- **ACTIVITY**
Output exactly the lines from the one containing "Apply the selected repository" through the final line of the entries below, both included, and skip the pictures.

- **EXERCISE DATA**
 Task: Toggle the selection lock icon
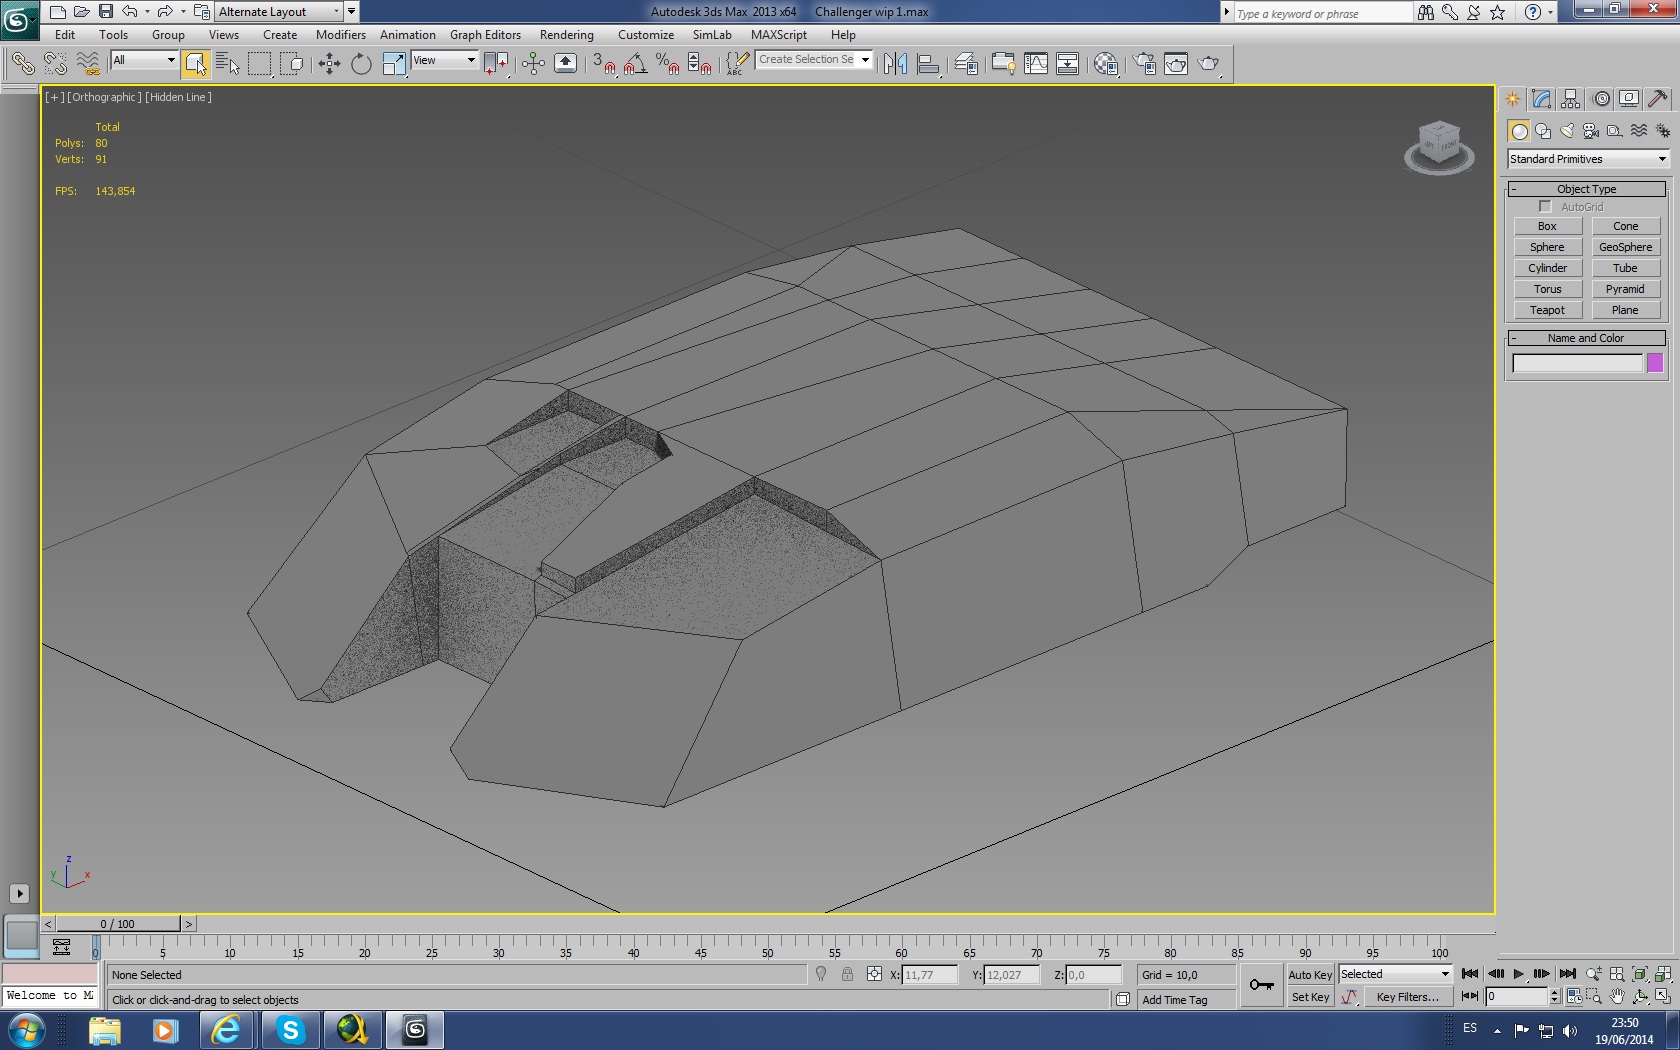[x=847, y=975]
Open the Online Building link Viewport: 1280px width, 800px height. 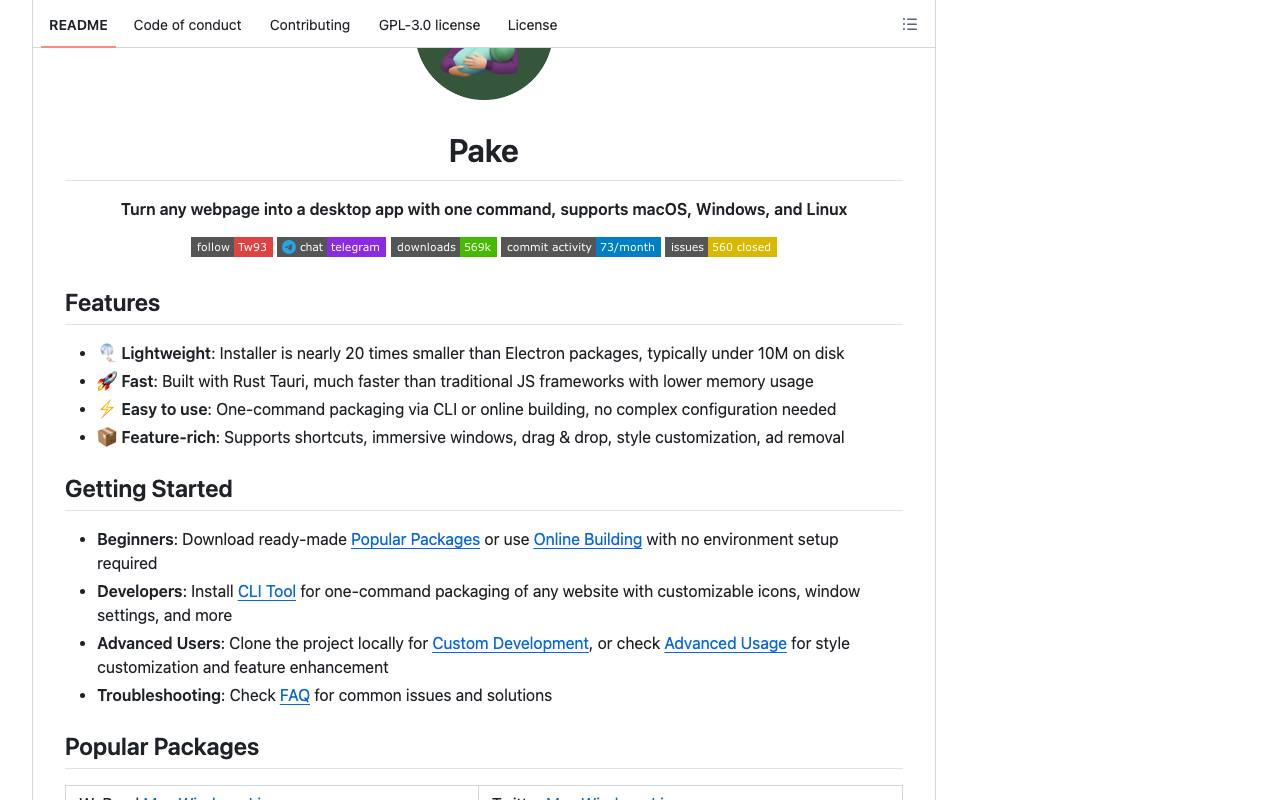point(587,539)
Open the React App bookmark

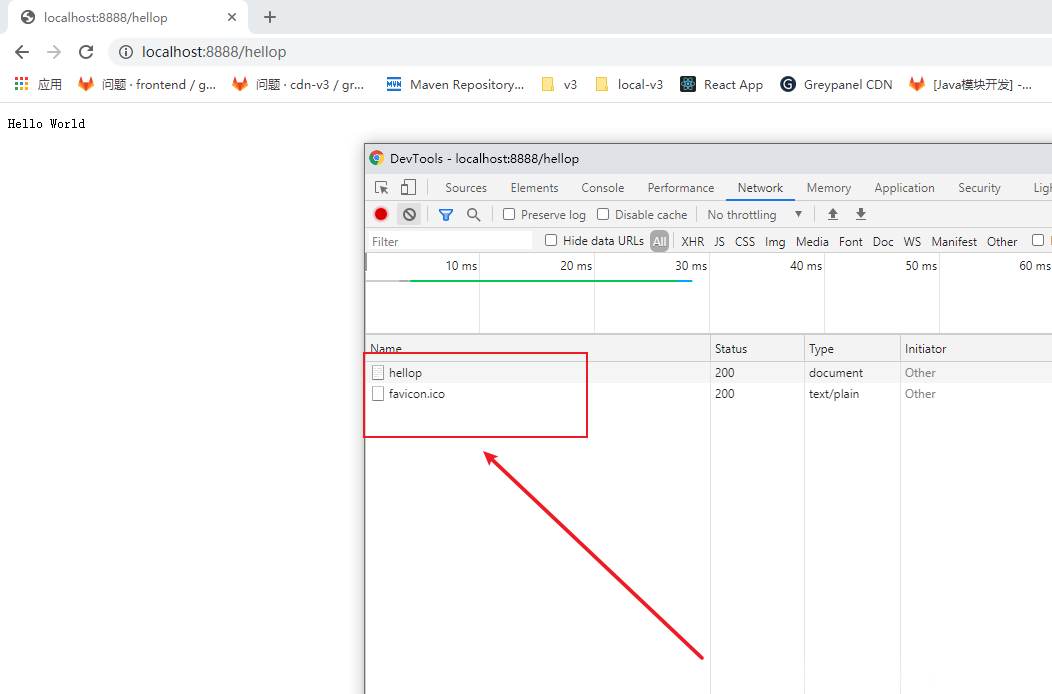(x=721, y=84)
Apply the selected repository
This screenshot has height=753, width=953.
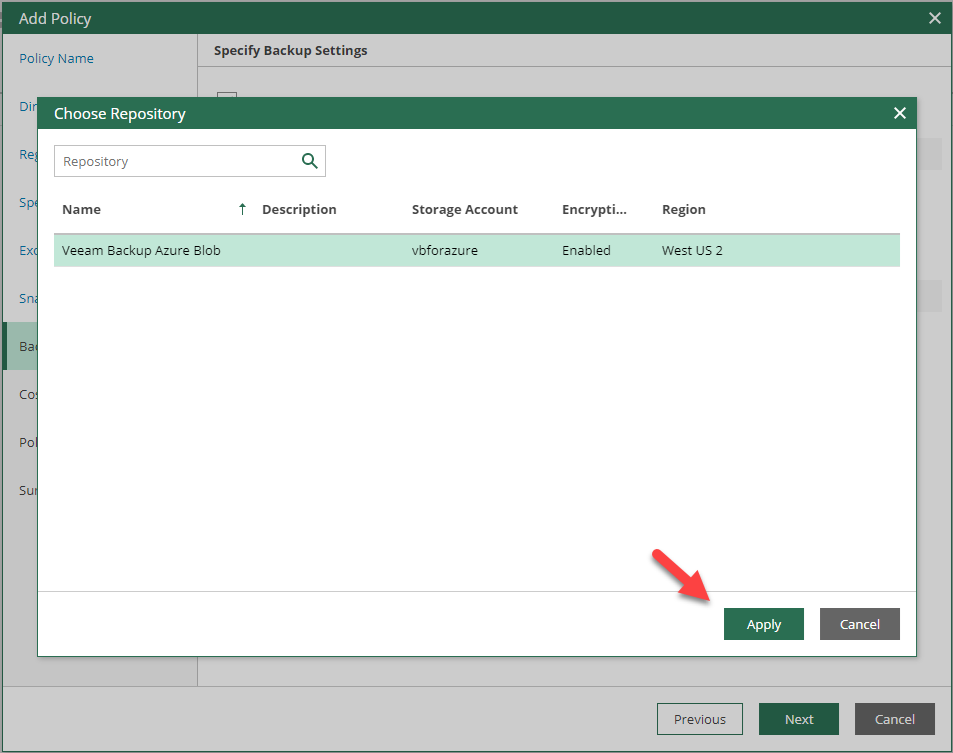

- **TASK OUTPUT**
Apply the selected repository
This screenshot has height=753, width=953.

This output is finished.